■ **YOUR OBJECTIVE**
Edit the listing below so that every "Tap" becomes "Press" and all other text stays the same. Leave the pictures out of your answer.

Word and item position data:
+===+

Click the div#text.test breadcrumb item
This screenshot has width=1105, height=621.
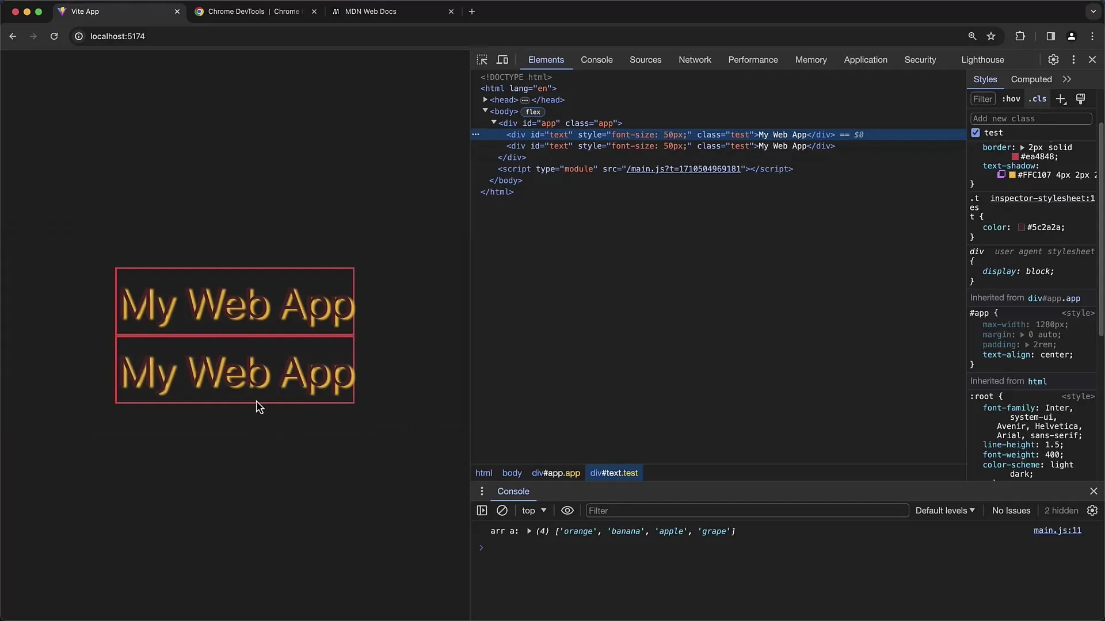pos(614,473)
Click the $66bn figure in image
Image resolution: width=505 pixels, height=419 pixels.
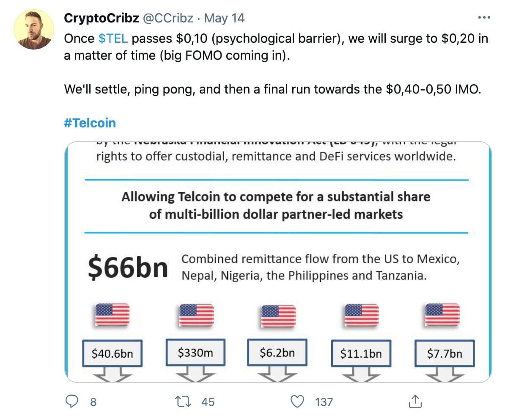pyautogui.click(x=128, y=267)
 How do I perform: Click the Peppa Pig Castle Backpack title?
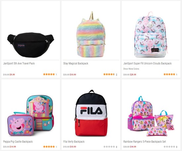18,142
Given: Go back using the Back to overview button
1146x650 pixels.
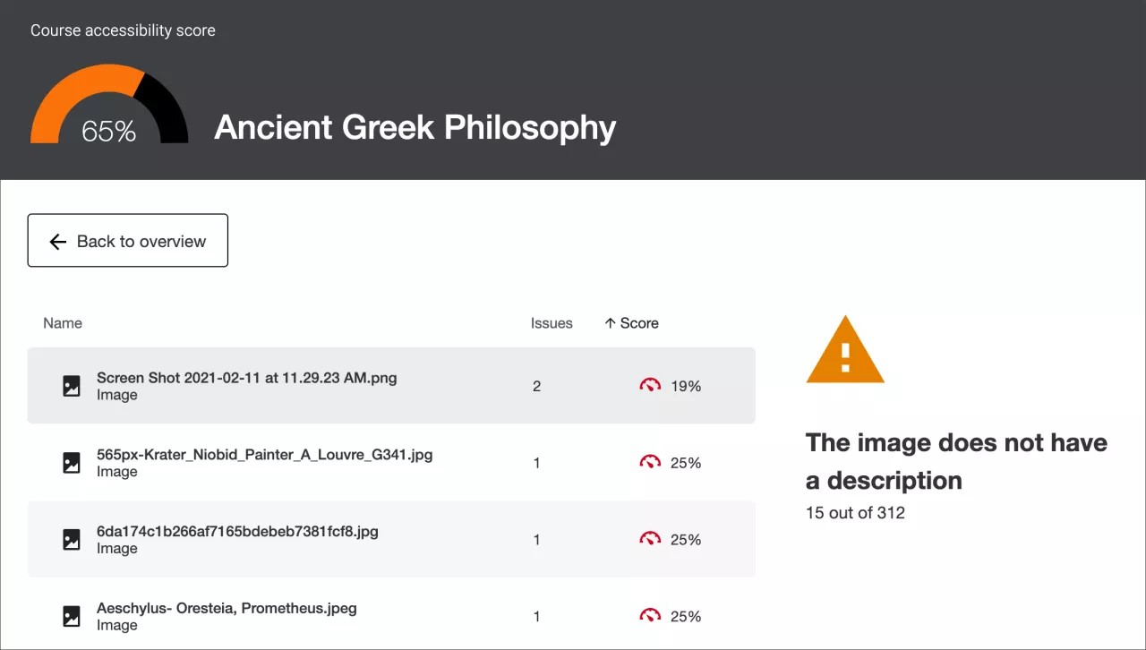Looking at the screenshot, I should [x=128, y=241].
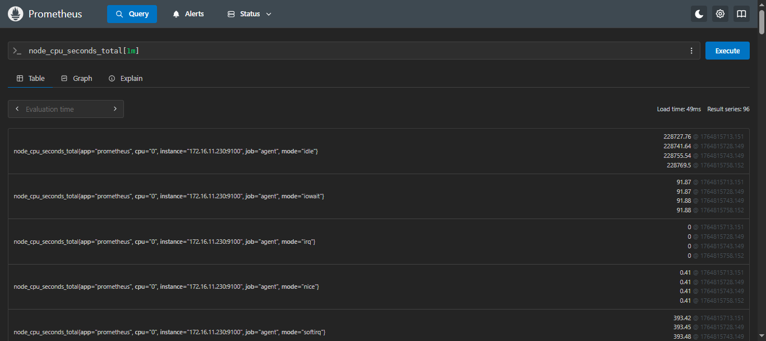Click the Prometheus flame logo icon
This screenshot has height=341, width=766.
15,14
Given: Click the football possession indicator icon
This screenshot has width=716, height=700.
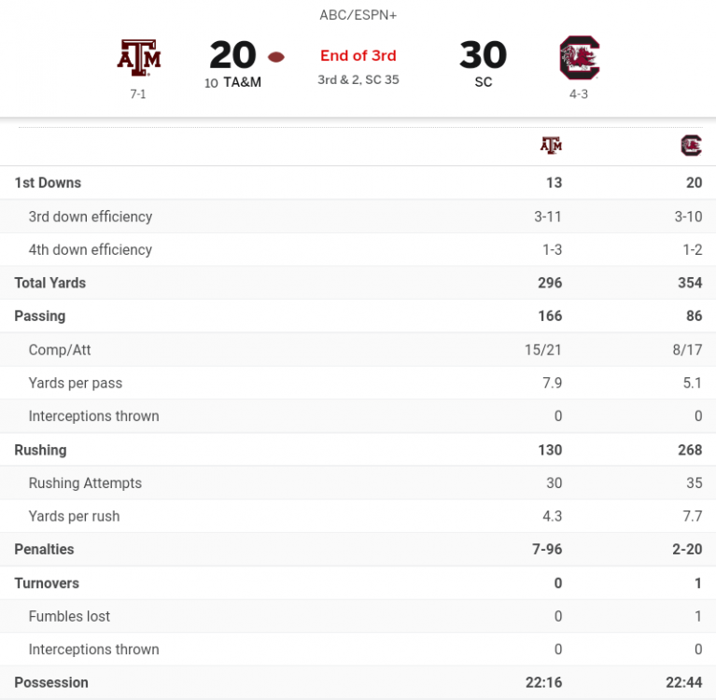Looking at the screenshot, I should pyautogui.click(x=275, y=57).
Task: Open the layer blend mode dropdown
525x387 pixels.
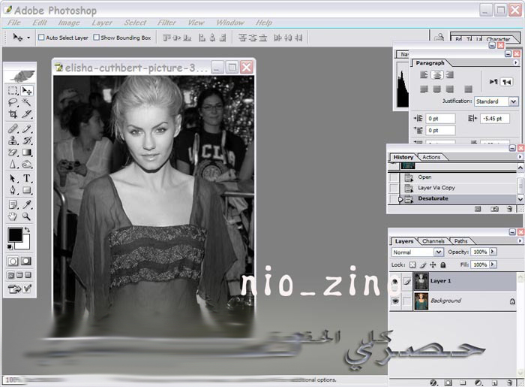Action: 439,252
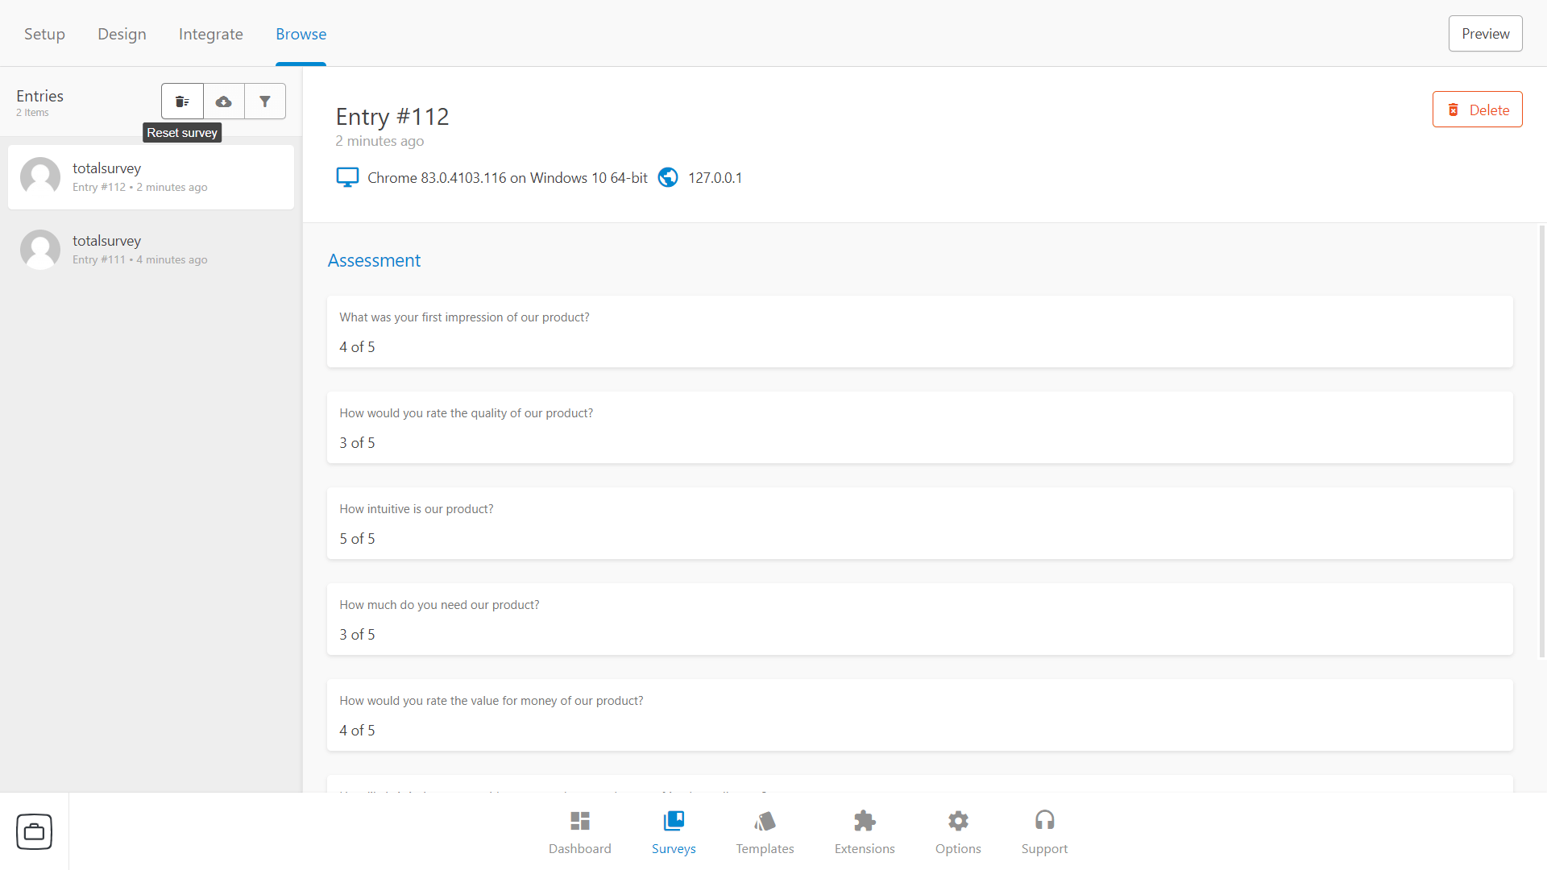Toggle filter view for entries
The image size is (1547, 870).
click(x=264, y=100)

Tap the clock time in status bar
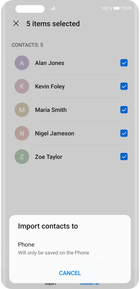127,8
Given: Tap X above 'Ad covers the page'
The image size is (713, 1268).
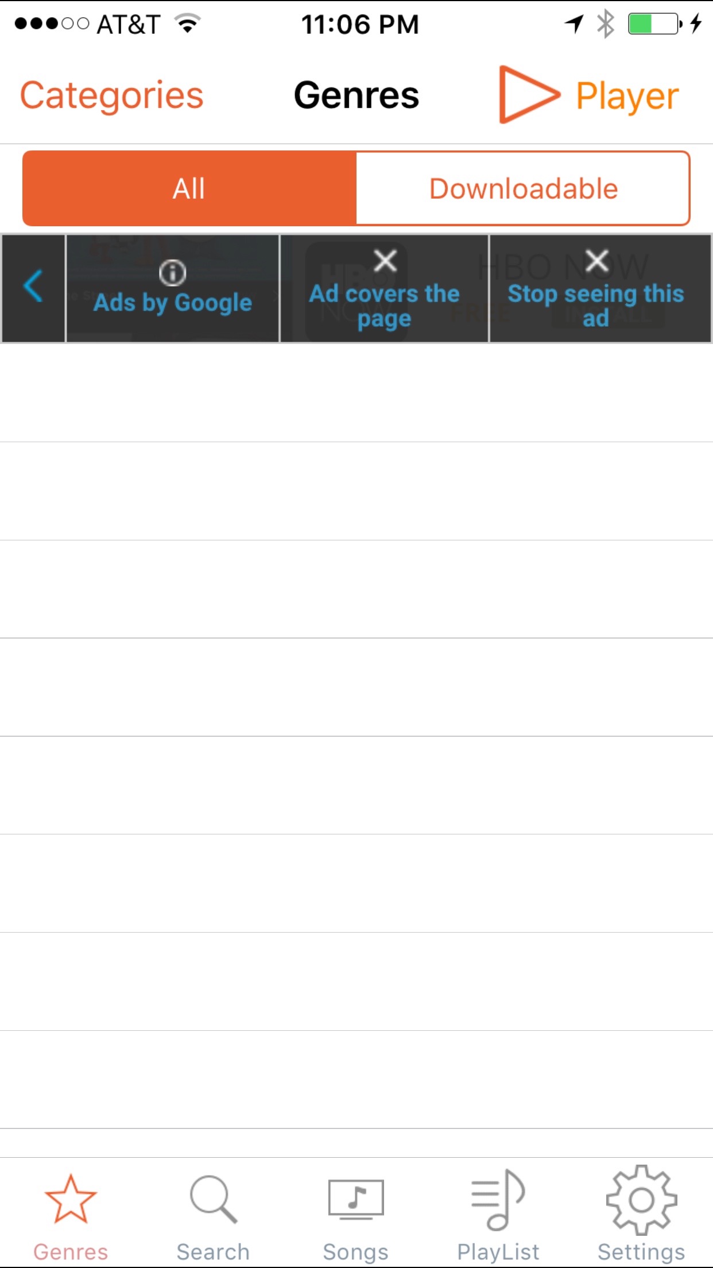Looking at the screenshot, I should click(x=385, y=261).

+===+

■ **REPLY TO THE EXERCISE**
Click the div#text.test breadcrumb item
This screenshot has width=1105, height=621.
pos(614,473)
Click the $66bn figure in image
Image resolution: width=505 pixels, height=419 pixels.
pyautogui.click(x=128, y=267)
 How do I perform: Click the Peppa Pig Castle Backpack title?
18,142
Given: Go back using the Back to overview button
1146x650 pixels.
Looking at the screenshot, I should [x=128, y=241].
Click the Prometheus flame logo icon
This screenshot has height=341, width=766.
15,14
Given: Click the football possession indicator icon
This screenshot has width=716, height=700.
Looking at the screenshot, I should pyautogui.click(x=275, y=57).
Task: Open the layer blend mode dropdown
525x387 pixels.
Action: 439,252
Toggle filter view for entries
The image size is (1547, 870).
click(x=264, y=100)

Press the clock time in status bar
127,8
Given: Press X above 'Ad covers the page'
The image size is (713, 1268).
Looking at the screenshot, I should click(x=385, y=261).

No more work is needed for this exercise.